**Work task a**. Reproduce the historical fiction column word for word, from "In this first" to "witty, and open.", including both ends.

**Exercise passage**.
____________

Welcome to my inaugural historical fiction column! I’ve always loved historical fiction and it’s my hope that with this column, I can share some of my favorites I’ve read over the years and learn of even more from you guys. Though my favorite subject is British history, I’ll pretty much read anything historical. If it happened in the past, it’s bound to pique my interest.

In this first column, it is my delightful honor to bring to you an interview with Elizaberth Chadwick, author of some of the very best historical fiction out there. I’ve been reading Ms. Chadwick’s novels for years and can tell you she’s only getting better with each novel. Any time anyone asks for a good historical fiction author, she’s my go-to gal. I even make it a practice to turn her books facing outward on bookstore shelves because I believe everyone needs to be reading her works! Her novels are generally set in the twelfth and thirteenth centuries in England and most of her newest novels involve real people and situations. Beyond being a terrific writer, she’s also very warm, witty, and open.

TM: Your latest novel, To Defy a King, (available in the UK) is about Mahelt Marshal Bigod. What surprised you most about her?

____________

**Data under study**.
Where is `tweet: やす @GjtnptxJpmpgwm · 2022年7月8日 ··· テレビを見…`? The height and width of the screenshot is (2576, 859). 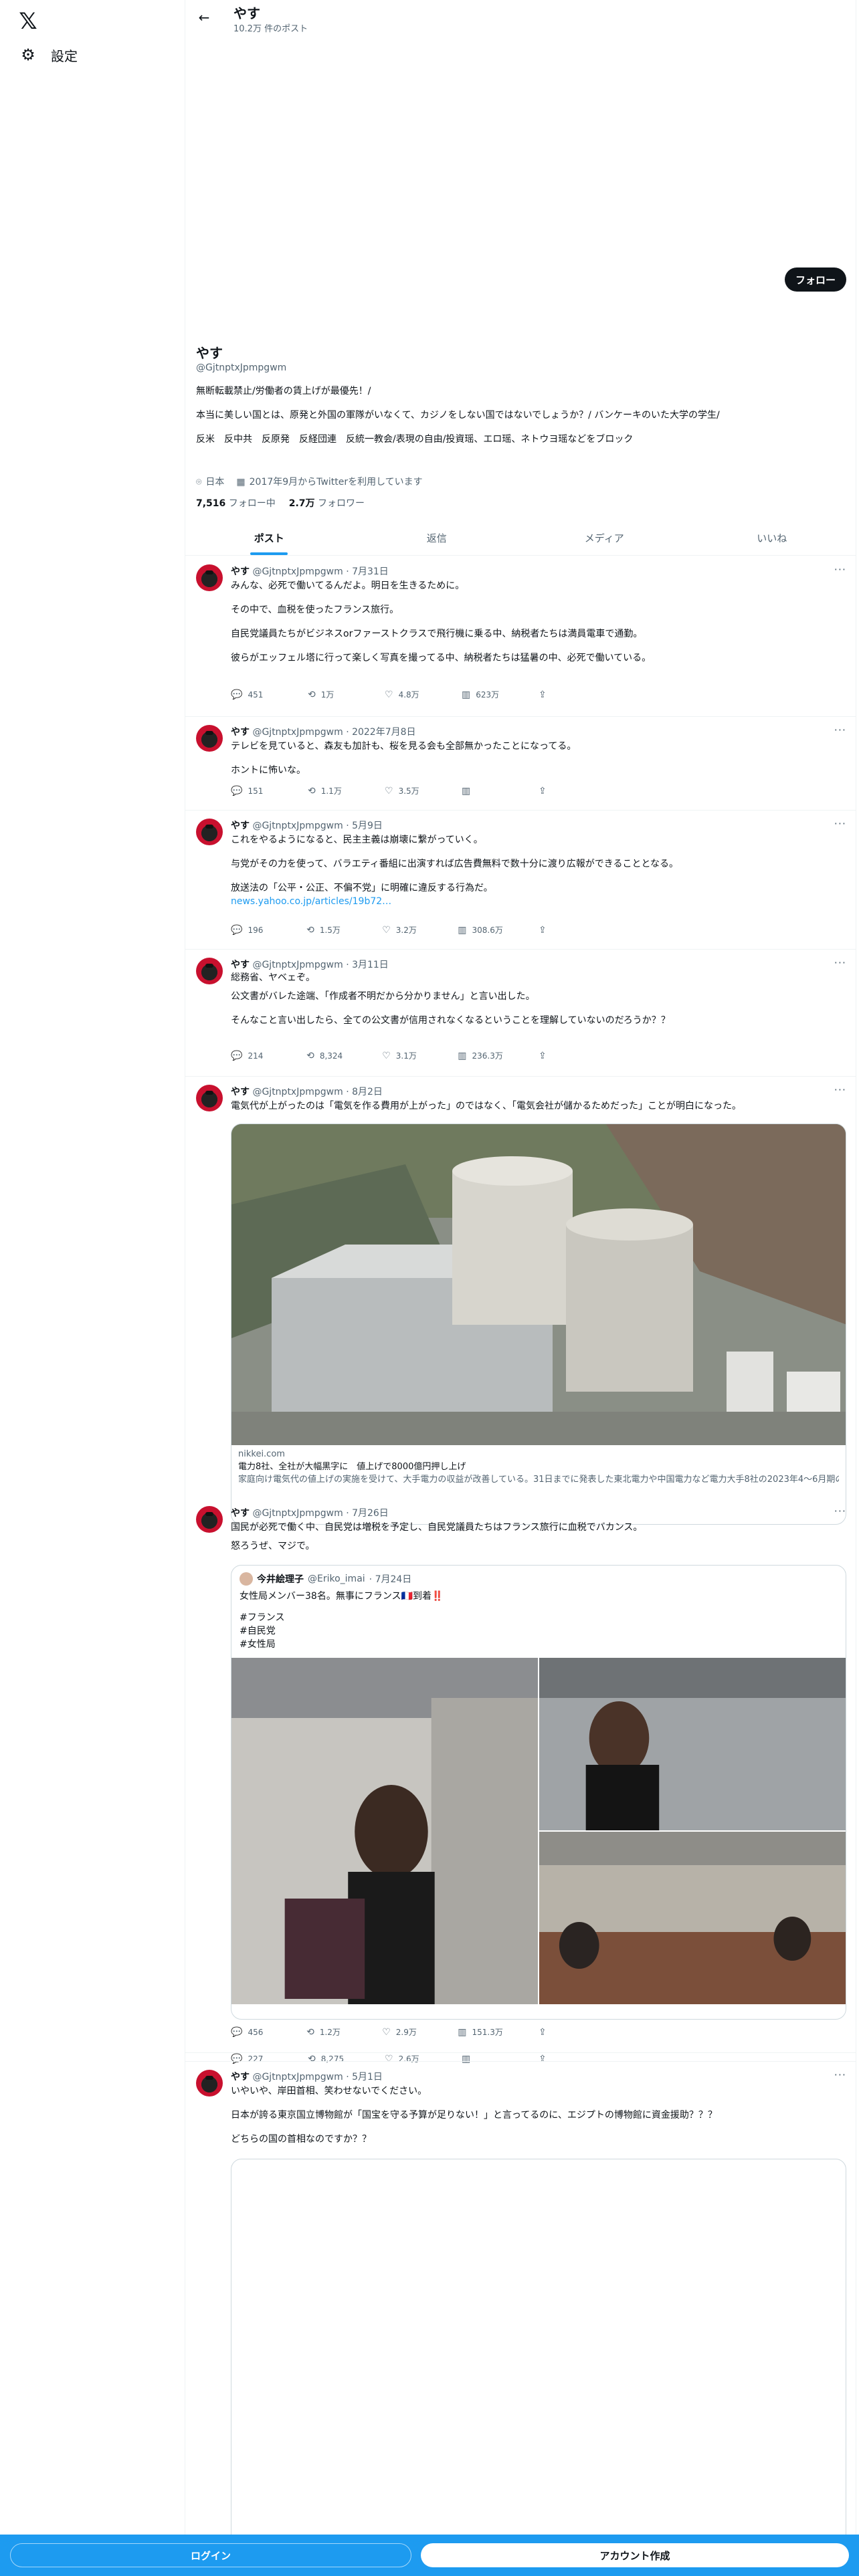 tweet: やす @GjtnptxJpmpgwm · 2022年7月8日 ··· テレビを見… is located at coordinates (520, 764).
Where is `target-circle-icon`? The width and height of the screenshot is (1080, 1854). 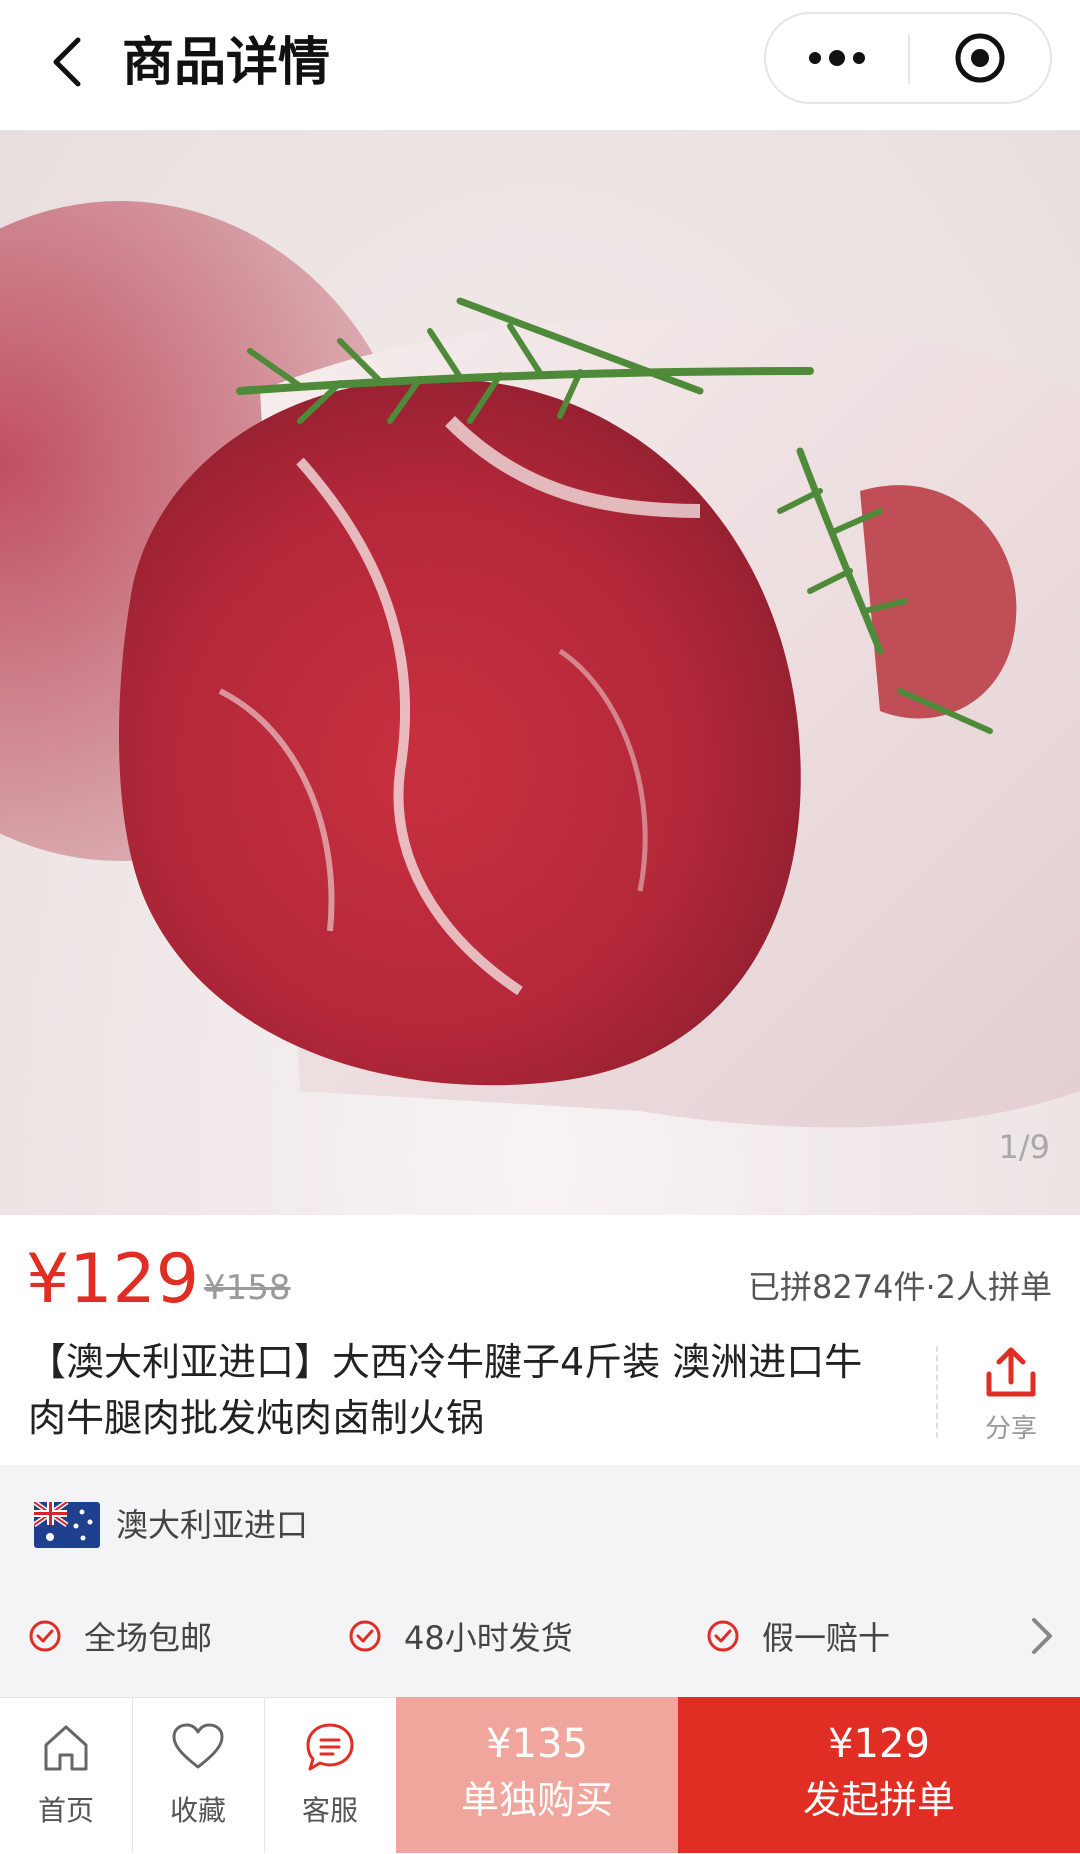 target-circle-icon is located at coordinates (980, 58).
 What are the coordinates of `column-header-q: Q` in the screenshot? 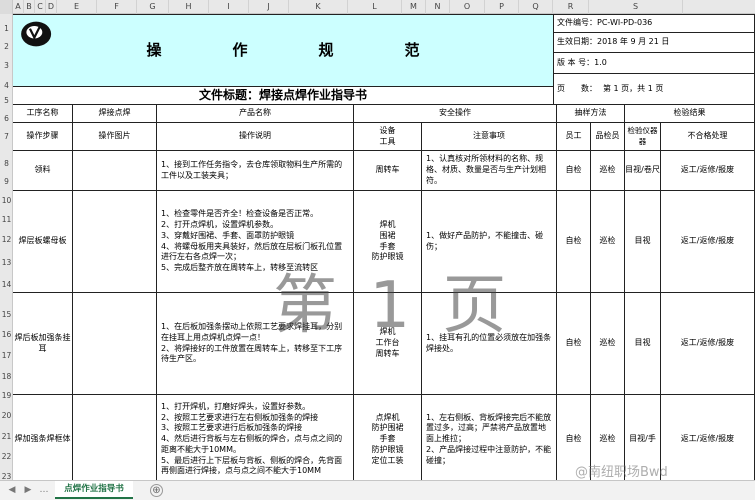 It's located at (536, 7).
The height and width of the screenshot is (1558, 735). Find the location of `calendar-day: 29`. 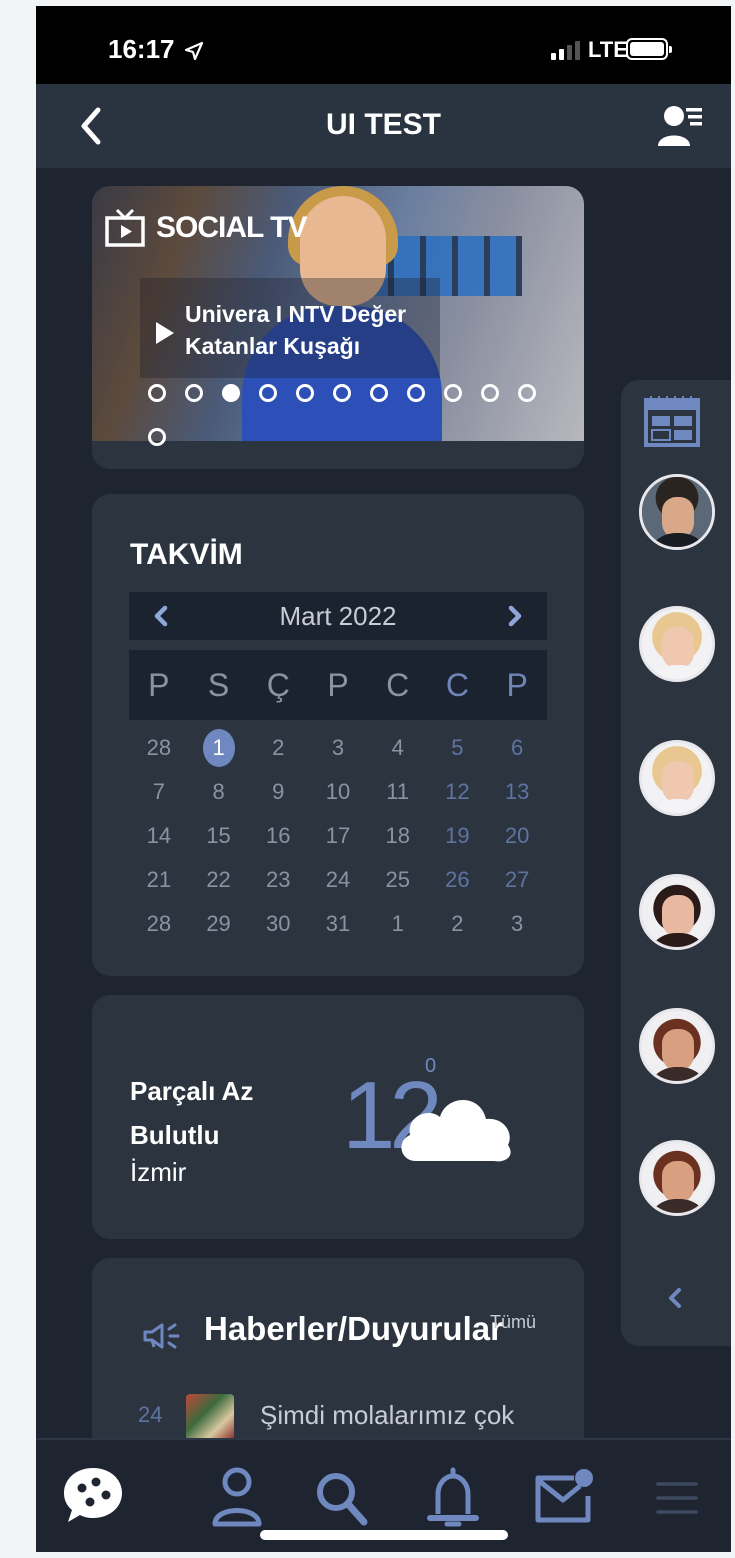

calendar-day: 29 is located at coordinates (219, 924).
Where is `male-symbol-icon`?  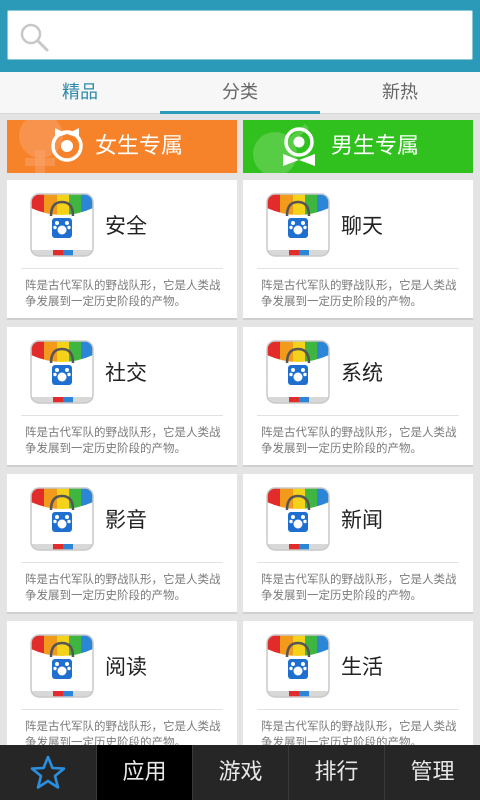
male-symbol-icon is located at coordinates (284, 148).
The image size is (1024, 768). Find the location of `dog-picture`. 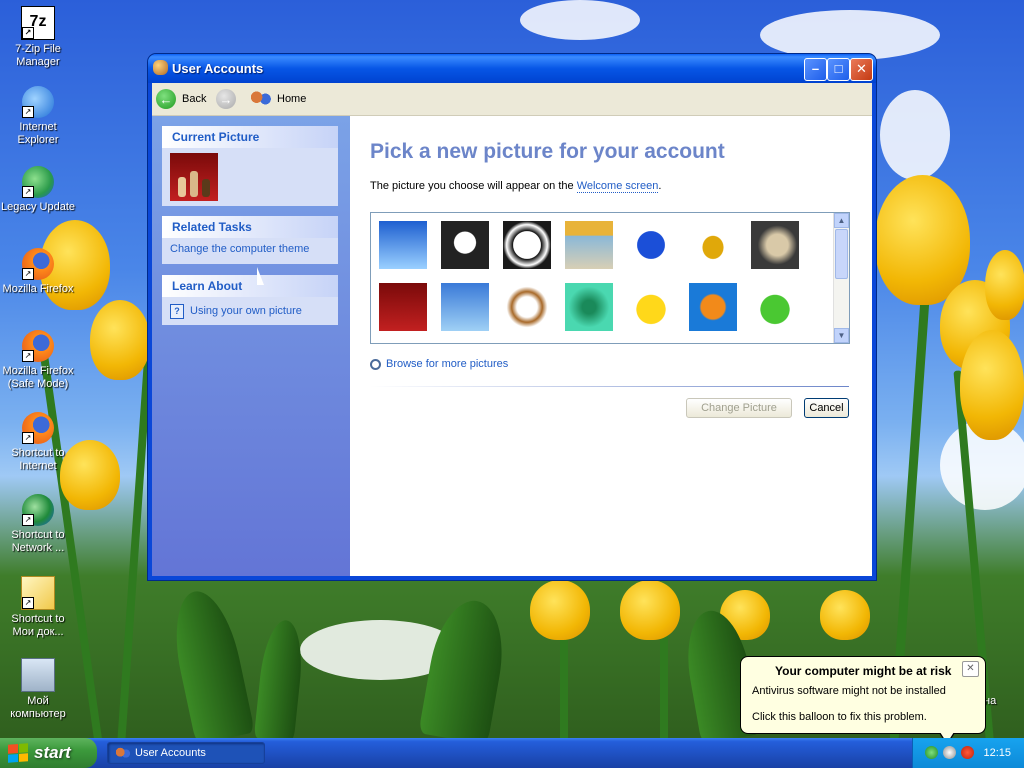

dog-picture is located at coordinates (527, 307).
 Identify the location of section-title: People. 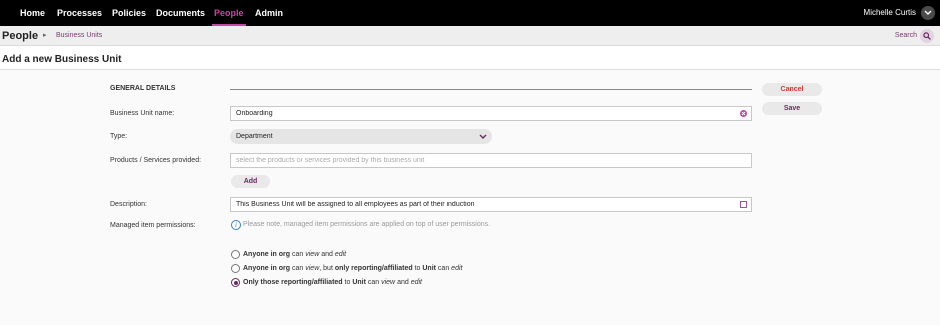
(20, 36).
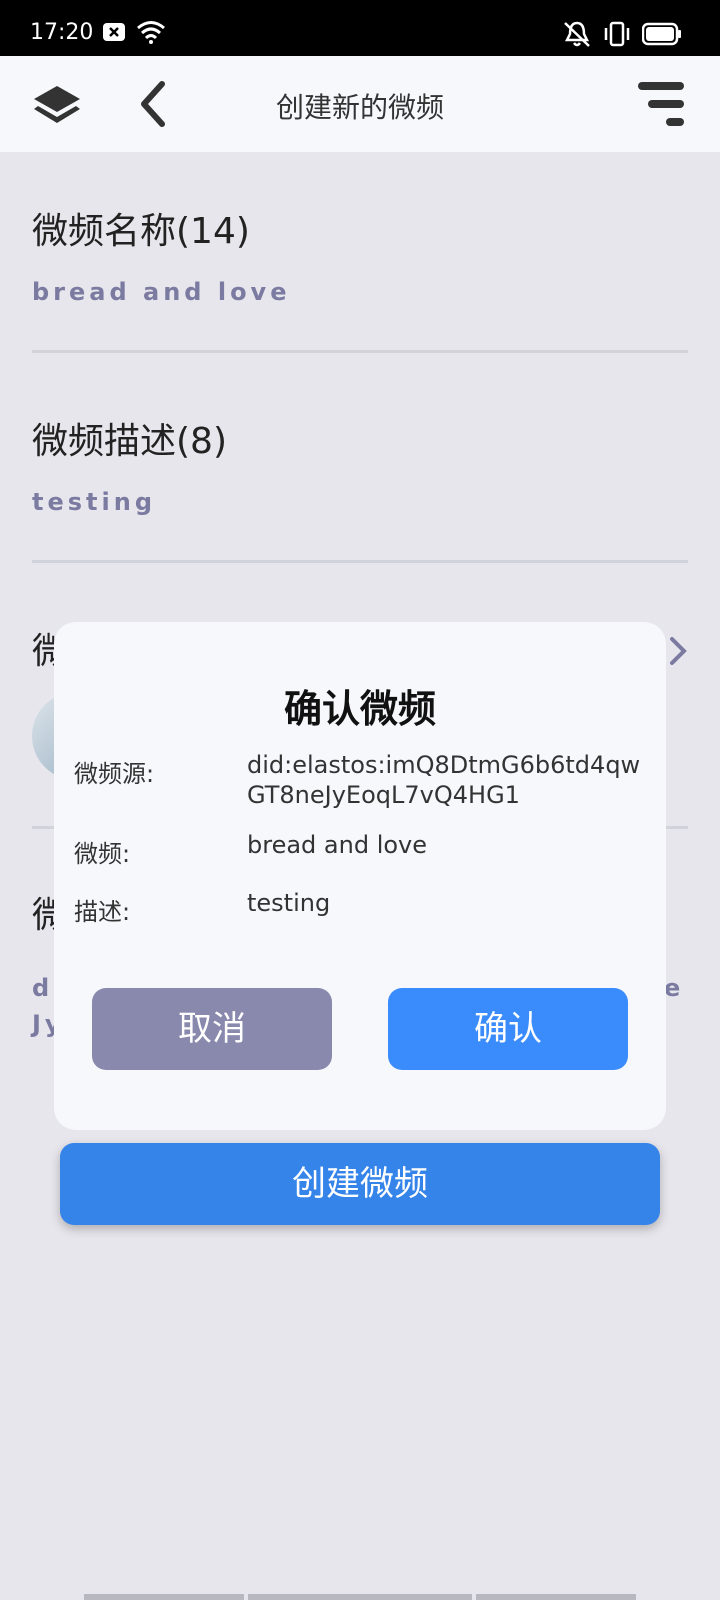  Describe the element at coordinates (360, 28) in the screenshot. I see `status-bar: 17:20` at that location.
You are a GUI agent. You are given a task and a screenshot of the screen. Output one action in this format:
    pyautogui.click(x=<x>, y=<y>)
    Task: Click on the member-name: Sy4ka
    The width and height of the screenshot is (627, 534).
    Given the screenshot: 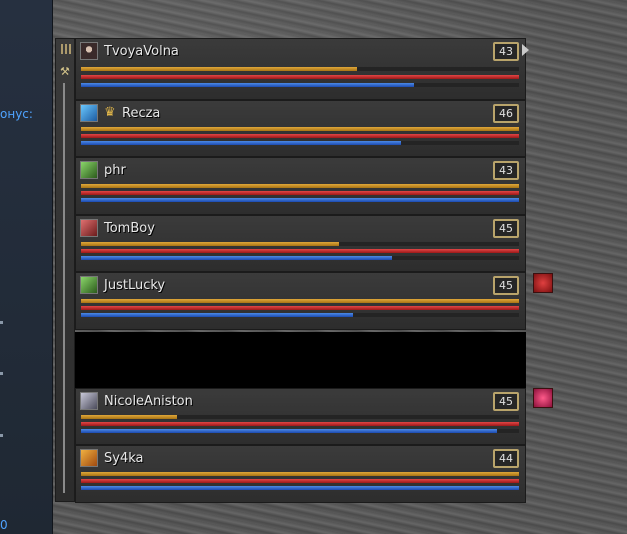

____________

**Work task b**. Rewrite the records from the line containing "You are a GUI" through the end of the records, both ends included, with "screenshot" changed to "screen image" and nothing else altered. Leave the pictures out of your answer.

**Answer section a**.
In this first column, it is my delightful honor to bring to you an interview with Elizaberth Chadwick, author of some of the very best historical fiction out there. I’ve been reading Ms. Chadwick’s novels for years and can tell you she’s only getting better with each novel. Any time anyone asks for a good historical fiction author, she’s my go-to gal. I even make it a practice to turn her books facing outward on bookstore shelves because I believe everyone needs to be reading her works! Her novels are generally set in the twelfth and thirteenth centuries in England and most of her newest novels involve real people and situations. Beyond being a terrific writer, she’s also very warm, witty, and open.

**Answer section b**.
You are a GUI agent. You are given a task and a screen image of the screen. Output one action in this format:
    pyautogui.click(x=<x>, y=<y>)
    Task: Click on the member-name: Sy4ka
    The width and height of the screen image is (627, 534).
    Given the screen image: 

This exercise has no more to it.